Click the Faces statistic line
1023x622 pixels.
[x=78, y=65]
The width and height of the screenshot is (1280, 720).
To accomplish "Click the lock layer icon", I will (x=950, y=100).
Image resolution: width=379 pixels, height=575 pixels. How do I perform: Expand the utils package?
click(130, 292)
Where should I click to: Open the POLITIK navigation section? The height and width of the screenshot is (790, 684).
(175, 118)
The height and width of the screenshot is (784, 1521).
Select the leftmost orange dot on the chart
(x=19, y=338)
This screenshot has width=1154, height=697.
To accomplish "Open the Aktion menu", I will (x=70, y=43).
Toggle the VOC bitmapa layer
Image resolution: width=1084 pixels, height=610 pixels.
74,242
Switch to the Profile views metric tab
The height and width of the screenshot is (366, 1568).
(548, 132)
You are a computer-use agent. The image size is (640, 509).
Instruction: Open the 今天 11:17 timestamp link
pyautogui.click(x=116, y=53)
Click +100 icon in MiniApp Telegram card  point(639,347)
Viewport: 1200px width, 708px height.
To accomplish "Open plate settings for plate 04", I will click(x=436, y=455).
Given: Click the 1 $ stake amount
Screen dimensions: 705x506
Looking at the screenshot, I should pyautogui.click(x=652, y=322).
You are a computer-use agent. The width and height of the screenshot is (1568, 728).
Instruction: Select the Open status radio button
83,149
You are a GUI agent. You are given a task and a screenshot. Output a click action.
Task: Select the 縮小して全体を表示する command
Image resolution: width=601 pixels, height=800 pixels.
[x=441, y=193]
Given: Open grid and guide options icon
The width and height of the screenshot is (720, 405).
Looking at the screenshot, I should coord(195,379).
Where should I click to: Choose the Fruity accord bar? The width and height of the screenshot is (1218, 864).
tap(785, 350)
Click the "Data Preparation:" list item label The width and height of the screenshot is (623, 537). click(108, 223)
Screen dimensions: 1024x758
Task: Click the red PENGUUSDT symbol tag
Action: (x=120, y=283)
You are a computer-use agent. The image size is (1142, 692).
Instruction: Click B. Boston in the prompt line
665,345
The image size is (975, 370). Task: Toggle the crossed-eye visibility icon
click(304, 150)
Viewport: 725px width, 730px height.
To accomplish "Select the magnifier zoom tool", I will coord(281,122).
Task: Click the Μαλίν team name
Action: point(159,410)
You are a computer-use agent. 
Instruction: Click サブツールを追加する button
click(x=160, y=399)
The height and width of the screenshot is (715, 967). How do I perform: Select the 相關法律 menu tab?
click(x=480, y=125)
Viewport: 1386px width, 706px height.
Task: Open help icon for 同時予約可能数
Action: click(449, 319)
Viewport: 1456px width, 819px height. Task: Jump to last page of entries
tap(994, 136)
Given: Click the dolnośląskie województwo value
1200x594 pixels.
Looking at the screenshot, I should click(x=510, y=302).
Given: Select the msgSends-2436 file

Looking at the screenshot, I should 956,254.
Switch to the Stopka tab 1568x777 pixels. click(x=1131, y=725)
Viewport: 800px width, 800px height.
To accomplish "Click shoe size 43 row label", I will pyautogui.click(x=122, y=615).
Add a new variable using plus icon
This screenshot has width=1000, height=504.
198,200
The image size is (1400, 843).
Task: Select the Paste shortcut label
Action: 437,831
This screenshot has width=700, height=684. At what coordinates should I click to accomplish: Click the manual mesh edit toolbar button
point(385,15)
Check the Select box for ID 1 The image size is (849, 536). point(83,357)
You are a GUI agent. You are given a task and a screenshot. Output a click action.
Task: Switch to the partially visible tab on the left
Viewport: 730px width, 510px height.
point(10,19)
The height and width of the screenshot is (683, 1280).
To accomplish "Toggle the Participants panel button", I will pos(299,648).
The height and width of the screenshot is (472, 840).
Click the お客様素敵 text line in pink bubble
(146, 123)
········
With "computer" as the string to match, show every line of the entries above that has it.

▸ FINAL ANSWER
You are a computer-use agent. The image size is (640, 509).
You are a computer-use agent. The width and height of the screenshot is (1568, 728).
You are a computer-use agent. The image size is (1142, 692).
You are a computer-use agent. 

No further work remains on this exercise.